Firefox occasionally suggests that a "Refresh" might improve performance. We had a naive user press that button and wipe out a significant amount of customisation. Part of what resulted is that the master password option was turned on by the refresh, even though the user had not set a master password and had never enabled that feature. Of course, there being no master password it was impossible to turn the master password option off. We fixed this by running the password reset thing: chrome://pippki/content/resetpassword.xhtml but researching this was a considerable time waster.

We also had to reinstall their addons along with all the company PKI certificates. Their previous profile being saved to their desktop notwithstanding.

These sort of user bombs are about as unfriendly a UI as I can imagine.

In any case, how does one turn off that particular annoyance so that the unwary are not led to do something they really, really would not chose to do if they knew what it did.
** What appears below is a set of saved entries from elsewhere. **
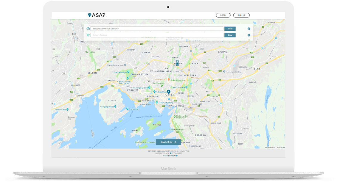Click the Create Order button
The width and height of the screenshot is (337, 182).
168,142
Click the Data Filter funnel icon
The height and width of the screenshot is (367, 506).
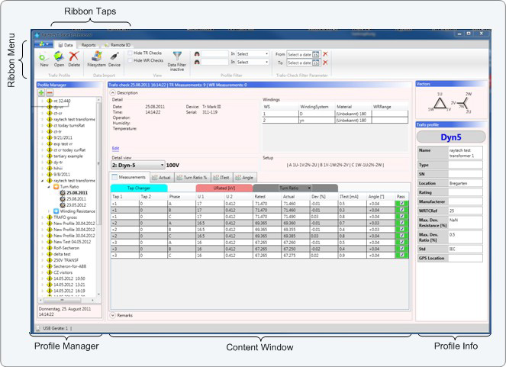click(x=177, y=56)
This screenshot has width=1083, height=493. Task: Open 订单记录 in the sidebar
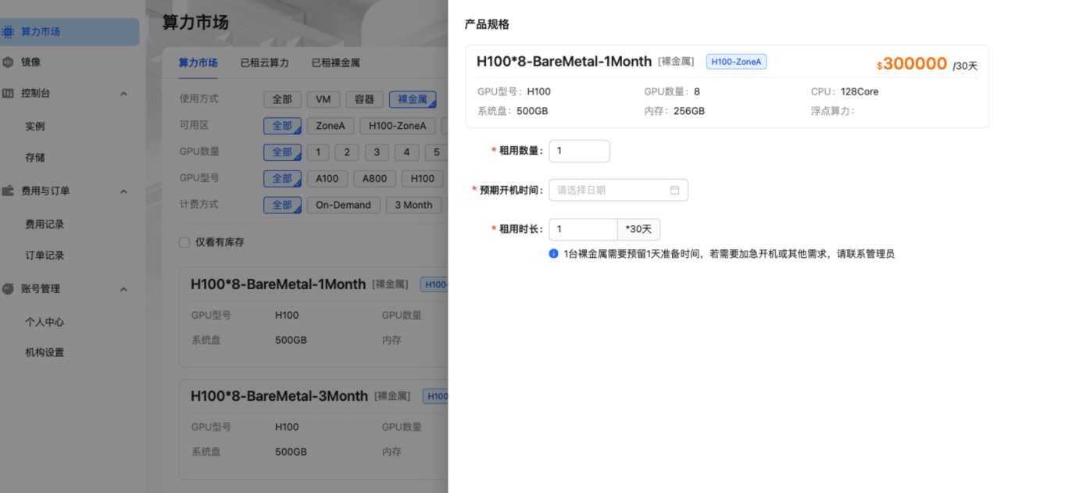point(45,255)
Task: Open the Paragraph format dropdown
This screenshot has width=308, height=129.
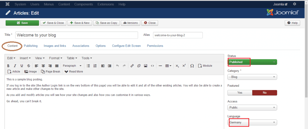Action: coord(72,66)
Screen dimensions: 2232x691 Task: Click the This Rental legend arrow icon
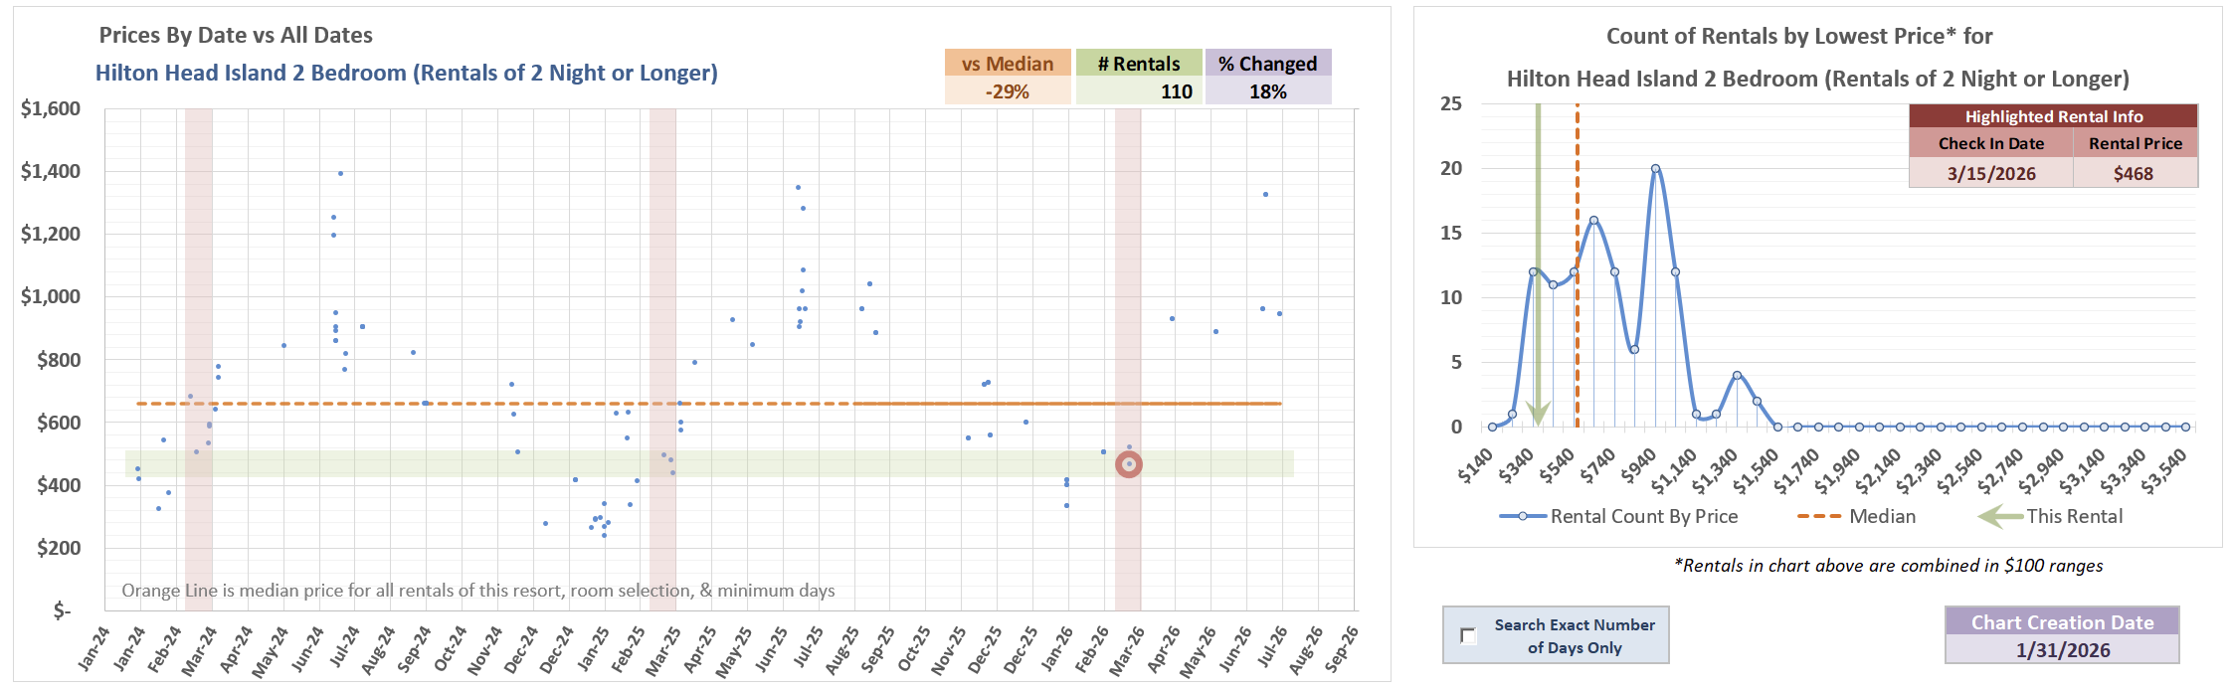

  • Misleading, stupid and unprofessional feature. "Welcome back!" -- they think that we mustn't have used the computer for a long time just because we haven't lanuched firefox for a long time. Where does this misplaced air of self-importance come from in apps? It's everywhere; "It can't matter that much if we just send you one notification that you haven't asked for, because surely you don't have other apps on your phone doing the same thing"
    – Andreas
    Mar 16, 2023 at 12:59

1 Answer 1


Yap the old "refresh" setting from Firefox. I find it super misleading that it wipes out many settings. Similar to the unimposing "format" term to clear storage mediums.

From a quick search, the below setting appears to be what you are looking for.

browser.meta_refresh_when_inactive.disabled = true

The default behavior seems to be that if Firefox has been inactive for 60 days, the popup appears. The above setting should prevent that.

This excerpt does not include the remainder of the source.